Example: Parameter Estimation 1

Estimation under square loss

To ease the estimation process when given data, a separate module ode_loss has been constructed for observations coming from a single state. We demonstrate how to do it via two examples, first, a standard SIR model, then the Legrand SEIHFR model from [Legrand2007] used for Ebola in estimate2.

SIR Model

We set up an SIR model as seen previously in sir.

In [1]: from pygom import SquareLoss, common_models

In [2]: import numpy

In [3]: import scipy.integrate

In [4]: import matplotlib.pyplot

In [5]: # Again, standard SIR model with 2 parameter.  See the first script!

In [6]: # define the parameters

In [7]: paramEval = [('beta',0.5), ('gamma',1.0/3.0)]

In [8]: # initialize the model

In [9]: ode = common_models.SIR(paramEval)

and we assume that we have perfect information about the \(R\) compartment.

In [10]: x0 = [1, 1.27e-6, 0]

In [11]: # Time, including the initial time t0 at t=0

In [12]: t = numpy.linspace(0, 150, 1000)

In [13]: # Standard.  Find the solution.

In [14]: solution = scipy.integrate.odeint(ode.ode, x0, t)

In [15]: y = solution[:,1:3].copy()

Initialize the class with some initial guess

In [16]: # our initial guess

In [17]: theta = [0.2, 0.2]

In [18]: objSIR = SquareLoss(theta, ode, x0, t[0], t[1::], y[1::,:], ['I','R'])

Note that we need to provide the initial values, \(x_{0}\) and \(t_{0}\) differently to the observations \(y\) and the corresponding time \(t\).
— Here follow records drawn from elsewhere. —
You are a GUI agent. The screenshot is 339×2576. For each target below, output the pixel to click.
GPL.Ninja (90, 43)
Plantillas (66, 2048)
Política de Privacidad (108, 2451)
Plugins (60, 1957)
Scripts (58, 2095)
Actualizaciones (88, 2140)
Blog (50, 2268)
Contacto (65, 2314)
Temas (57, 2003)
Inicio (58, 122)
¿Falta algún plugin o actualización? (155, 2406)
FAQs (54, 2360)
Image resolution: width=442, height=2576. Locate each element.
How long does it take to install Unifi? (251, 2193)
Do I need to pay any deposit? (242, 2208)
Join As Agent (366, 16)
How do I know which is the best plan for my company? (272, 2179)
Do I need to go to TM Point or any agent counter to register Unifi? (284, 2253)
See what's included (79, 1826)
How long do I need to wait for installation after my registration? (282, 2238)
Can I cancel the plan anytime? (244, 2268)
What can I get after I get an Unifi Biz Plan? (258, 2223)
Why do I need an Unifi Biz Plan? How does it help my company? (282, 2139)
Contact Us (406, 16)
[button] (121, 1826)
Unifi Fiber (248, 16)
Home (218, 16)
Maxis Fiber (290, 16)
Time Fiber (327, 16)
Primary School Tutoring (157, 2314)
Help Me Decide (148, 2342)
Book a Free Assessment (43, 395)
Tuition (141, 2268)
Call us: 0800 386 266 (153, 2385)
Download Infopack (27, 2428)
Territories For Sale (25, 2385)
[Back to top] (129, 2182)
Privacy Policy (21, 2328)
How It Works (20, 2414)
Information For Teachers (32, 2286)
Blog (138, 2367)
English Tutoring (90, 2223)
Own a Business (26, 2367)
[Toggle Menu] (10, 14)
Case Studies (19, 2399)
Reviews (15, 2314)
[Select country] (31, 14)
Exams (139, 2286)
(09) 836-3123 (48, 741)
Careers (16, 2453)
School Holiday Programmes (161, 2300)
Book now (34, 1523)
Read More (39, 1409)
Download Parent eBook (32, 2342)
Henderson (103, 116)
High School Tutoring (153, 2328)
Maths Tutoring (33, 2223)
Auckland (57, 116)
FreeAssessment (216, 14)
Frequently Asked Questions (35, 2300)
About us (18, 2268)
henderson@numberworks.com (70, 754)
Additionally, the state which the observation lies needs to be specified. Either a single state, or multiple states are allowed, as seen above.

Difference in gradient

We have provided two different ways of obtaining the gradient, these are explained in gradient in a bit more detail. First, lets see how similar the output of the two methods are

In [19]: objSIR.sensitivity()
Out[19]: array([-0.95621274,  0.87448359])

In [20]: objSIR.adjoint()
Out[20]: array([-0.95498053,  0.87325191])

and the time required to obtain the gradient for the SIR model under \(\theta = (0.2,0.2)\), previously entered.

In [21]: %timeit objSIR.sensitivity()
18.2 ms +- 315 us per loop (mean +- std. dev. of 7 runs, 100 loops each)

In [22]: %timeit objSIR.adjoint()
653 ms +- 18.2 ms per loop (mean +- std. dev. of 7 runs, 1 loop each)

Obviously, the amount of time taken for both method is dependent on the number of observations as well as the number of states. The effect on the adjoint method as the number of observations differs can be quite evident. This is because the adjoint method is under a discretization which loops in Python where as the forward sensitivity equations are solved simply via an integration. As the number of observation gets larger, the affect of the Python loop becomes more obvious.

Difference in gradient is larger when there are less observations. This is because the adjoint method use interpolations on the output of the ode between each consecutive time points. Given solution over the same length of time, fewer discretization naturally leads to a less accurate interpolation. Note that the interpolation is currently performed using univaraite spline, due to the limitation of python packages. Ideally, one would prefer to use an (adaptive) Hermite or Chebyshev interpolation. Note how we ran the two gradient functions once before timing it, that is because we only find the properties (Jacobian, gradient) of the ode during runtime.

Optimized result

Then standard optimization procedures with some suitable initial guess should yield the correct result. It is important to set the boundaries for compartmental models as we know that all the parameters are strictly positive. We put a less restrictive inequality here for demonstration purpose.

In [23]: # what we think the bounds are

In [24]: boxBounds = [(0.0,2.0),(0.0,2.0)]

Then using the optimization routines in scipy.optimize, for example, the SLSQP method with the gradient obtained by forward sensitivity.

In [25]: from scipy.optimize import minimize

In [26]: res = minimize(fun=objSIR.cost,
   ....:                jac=objSIR.sensitivity,
   ....:                x0=theta,
   ....:                bounds=boxBounds,
   ....:                method='SLSQP')
   ....: 

In [27]: print(res)
     fun: 6.107148148593866e-07
     jac: array([ 0.16105372, -0.17475277])
 message: 'Optimization terminated successfully.'
    nfev: 18
     nit: 10
    njev: 10
  status: 0
 success: True
       x: array([0.5000679 , 0.33337421])

Other methods available in scipy.optimize.minimize() can also be used, such as the L-BFGS-B and TNC. We can also use methods that accepts the exact Hessian such as trust-ncg but that should not be necessary most of the time.